La mattina finalmente arrivò e si svegliò sudato fradicio, ma carico come una molla. Si mise, per scrupolo, una normale fascia elastica sotto i pantaloni da sci, che comunque avevano anche delle belle imbottiture tricolori.
E poi via andare!
Iniziò dal campo-scuola, con la scusa d’insegnare a Marco e a Carlo, i due biscugini che comunque lo chiamavano zio, e che erano proprio alle prime armi. Dopo due giorni avevano preso sicurezza, quanto lui. Cominciò a portarli su tutte le piste e gli fece smettere lo “spazzaneve”. I due ragazzini impararono a girare a sci uniti con una facilità sorprendente.
Dopo qualche ora dava il cambio a Diana. Lei andava a sciare e lui rimaneva con Stella. Allora comprò un paio di sci giocattolo. Saranno stati lunghi quaranta centimetri, di plastica e senza gli attacchi. Si legavano direttamente ai doposci con dei laccetti. Ci piazzò sopra Stella e cominciò a tirarla in piano usando una racchetta come ski-lift. La piccina ci prese subito gusto, e Giovanni decise che le avrebbe insegnato a sciare per davvero. E a cinque anni Stella sciava da dio.
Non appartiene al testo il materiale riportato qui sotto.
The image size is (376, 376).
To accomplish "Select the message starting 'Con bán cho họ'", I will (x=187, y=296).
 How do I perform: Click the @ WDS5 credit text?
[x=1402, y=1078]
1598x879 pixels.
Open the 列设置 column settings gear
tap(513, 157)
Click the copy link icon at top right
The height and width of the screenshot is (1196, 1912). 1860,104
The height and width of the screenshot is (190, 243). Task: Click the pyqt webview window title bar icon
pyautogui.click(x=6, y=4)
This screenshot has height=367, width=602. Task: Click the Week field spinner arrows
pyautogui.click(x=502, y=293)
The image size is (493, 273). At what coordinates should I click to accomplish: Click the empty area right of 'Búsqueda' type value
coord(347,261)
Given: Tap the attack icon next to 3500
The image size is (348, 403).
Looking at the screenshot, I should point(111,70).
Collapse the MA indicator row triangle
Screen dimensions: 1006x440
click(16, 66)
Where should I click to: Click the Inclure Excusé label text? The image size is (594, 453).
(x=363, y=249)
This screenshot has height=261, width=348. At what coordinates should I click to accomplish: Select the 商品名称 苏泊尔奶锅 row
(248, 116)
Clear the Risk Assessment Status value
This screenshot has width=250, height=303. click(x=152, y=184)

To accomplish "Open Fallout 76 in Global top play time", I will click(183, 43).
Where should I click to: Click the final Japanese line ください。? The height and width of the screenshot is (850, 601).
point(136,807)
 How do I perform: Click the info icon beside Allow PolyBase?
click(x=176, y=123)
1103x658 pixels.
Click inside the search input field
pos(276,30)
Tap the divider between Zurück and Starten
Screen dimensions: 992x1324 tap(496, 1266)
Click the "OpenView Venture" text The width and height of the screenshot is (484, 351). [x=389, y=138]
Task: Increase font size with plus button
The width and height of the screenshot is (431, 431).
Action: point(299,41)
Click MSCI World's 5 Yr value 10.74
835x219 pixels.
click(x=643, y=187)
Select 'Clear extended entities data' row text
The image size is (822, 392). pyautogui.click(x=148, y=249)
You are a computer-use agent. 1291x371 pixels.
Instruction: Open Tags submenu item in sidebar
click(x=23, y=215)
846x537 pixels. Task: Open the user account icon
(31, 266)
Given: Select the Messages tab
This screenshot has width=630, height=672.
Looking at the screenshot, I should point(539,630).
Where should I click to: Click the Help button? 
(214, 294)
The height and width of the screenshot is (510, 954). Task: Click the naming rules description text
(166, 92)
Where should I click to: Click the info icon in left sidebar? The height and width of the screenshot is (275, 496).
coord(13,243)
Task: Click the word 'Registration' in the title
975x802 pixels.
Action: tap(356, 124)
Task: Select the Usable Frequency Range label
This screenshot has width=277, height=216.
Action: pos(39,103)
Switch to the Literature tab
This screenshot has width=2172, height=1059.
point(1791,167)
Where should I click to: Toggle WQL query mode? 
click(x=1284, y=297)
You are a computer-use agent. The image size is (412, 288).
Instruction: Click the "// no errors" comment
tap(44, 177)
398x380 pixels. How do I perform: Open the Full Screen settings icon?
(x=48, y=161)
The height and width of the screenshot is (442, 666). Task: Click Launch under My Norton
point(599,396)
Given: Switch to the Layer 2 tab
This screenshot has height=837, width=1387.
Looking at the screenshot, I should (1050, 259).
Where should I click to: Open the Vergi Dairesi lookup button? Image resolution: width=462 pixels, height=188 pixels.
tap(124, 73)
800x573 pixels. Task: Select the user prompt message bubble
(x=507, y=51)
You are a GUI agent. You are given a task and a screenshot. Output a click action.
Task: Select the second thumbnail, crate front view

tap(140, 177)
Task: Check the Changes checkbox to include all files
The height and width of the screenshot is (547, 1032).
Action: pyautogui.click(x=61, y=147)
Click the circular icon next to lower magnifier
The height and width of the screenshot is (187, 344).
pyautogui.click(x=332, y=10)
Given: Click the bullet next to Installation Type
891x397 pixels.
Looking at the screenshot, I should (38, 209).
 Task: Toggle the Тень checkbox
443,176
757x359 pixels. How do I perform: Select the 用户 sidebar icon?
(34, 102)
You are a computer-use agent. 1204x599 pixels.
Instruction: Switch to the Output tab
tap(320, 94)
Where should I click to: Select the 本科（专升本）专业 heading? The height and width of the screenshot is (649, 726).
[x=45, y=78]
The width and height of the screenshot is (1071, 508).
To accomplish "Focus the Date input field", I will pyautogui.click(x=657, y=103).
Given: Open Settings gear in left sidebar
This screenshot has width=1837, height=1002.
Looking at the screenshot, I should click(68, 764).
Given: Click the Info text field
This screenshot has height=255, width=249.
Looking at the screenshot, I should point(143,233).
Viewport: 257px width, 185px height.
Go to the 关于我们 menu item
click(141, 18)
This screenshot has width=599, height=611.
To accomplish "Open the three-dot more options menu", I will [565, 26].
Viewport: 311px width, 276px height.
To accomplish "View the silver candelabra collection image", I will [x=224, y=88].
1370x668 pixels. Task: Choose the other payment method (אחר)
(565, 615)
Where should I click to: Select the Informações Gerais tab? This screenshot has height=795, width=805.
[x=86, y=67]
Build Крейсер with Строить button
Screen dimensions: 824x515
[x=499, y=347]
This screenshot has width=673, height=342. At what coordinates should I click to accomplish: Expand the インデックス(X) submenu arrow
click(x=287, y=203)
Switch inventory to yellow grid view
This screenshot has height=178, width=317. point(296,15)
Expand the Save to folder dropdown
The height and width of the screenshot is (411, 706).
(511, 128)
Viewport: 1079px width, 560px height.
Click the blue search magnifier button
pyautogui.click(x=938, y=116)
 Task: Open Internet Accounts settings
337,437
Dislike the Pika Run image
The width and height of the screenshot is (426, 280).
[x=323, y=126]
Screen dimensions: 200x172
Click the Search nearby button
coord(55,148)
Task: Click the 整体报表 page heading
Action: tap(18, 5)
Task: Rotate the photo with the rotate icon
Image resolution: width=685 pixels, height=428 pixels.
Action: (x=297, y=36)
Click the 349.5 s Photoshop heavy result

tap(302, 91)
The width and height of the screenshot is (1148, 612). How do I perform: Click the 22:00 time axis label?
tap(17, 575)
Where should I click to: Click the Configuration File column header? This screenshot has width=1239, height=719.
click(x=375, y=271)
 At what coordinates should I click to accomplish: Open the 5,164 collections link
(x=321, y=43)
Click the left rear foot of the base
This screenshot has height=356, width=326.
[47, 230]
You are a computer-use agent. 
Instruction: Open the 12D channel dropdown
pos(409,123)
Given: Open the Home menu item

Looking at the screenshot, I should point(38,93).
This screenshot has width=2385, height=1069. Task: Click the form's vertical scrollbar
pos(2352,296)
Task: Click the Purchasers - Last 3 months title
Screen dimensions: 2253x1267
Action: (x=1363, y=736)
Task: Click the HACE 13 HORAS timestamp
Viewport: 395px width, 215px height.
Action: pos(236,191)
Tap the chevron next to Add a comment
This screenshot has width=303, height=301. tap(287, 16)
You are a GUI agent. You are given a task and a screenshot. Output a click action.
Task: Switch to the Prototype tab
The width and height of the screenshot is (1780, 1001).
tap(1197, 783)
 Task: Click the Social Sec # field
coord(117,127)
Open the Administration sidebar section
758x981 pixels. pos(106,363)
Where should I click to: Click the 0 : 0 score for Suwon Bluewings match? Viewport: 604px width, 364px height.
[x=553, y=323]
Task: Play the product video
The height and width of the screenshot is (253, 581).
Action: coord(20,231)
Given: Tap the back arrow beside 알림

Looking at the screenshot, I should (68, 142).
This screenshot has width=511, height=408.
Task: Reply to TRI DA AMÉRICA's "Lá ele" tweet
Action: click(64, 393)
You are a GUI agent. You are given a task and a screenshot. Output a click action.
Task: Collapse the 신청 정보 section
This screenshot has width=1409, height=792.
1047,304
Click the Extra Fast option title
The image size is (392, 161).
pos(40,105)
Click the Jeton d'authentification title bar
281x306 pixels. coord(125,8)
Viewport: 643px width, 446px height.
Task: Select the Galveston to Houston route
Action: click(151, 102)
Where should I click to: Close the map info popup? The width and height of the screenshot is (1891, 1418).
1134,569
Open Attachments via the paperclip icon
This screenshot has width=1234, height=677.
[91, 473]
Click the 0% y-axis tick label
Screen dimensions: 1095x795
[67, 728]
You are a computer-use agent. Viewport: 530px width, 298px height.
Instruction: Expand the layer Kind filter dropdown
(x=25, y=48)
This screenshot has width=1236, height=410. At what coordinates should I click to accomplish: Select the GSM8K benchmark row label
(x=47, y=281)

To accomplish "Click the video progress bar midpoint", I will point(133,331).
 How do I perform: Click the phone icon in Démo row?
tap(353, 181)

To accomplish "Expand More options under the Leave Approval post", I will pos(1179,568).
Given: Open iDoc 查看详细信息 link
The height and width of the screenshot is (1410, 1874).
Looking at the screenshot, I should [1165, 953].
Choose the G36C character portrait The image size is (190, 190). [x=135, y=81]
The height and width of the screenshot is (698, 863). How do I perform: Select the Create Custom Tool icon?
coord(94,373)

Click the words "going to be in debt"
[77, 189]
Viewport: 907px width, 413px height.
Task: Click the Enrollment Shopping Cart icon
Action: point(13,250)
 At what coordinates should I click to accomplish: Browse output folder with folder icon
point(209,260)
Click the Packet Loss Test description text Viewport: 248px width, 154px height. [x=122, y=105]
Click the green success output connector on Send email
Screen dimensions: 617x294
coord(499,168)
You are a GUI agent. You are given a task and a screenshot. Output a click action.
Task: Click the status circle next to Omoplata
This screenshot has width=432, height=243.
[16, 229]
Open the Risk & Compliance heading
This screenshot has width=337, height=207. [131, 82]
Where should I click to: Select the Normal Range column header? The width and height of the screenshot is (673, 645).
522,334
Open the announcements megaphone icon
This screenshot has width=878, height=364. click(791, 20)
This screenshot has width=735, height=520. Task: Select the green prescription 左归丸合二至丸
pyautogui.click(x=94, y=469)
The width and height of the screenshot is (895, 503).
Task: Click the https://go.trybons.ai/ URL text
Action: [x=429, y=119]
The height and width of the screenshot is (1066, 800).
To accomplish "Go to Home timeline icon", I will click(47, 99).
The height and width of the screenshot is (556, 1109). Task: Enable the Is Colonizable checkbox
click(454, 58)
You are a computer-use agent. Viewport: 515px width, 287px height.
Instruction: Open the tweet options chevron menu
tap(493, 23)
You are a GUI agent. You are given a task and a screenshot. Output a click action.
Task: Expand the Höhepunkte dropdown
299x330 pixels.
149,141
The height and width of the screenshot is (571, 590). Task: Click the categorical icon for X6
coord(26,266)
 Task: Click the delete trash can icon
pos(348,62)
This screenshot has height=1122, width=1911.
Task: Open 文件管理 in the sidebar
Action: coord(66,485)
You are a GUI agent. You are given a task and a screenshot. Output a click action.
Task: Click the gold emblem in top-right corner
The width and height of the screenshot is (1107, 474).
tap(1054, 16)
Quando tornarono a Firenze portò le foto di Folgarìa al suo dottore, per allegarle ai documenti sul “caso clinico”.
Ora sì che la partita a scacchi era veramente finita, e vinta. Gli ci erano voluti quasi nove mesi.
Quanto a una donna per fare un figlio.
Ma come l’araba fenice, le ceneri di Giovanni avevano finalmente partorito il Giovanni nuovo.
Ancora più nuovo di quello tornato dopo i quaranta giorni nel deserto.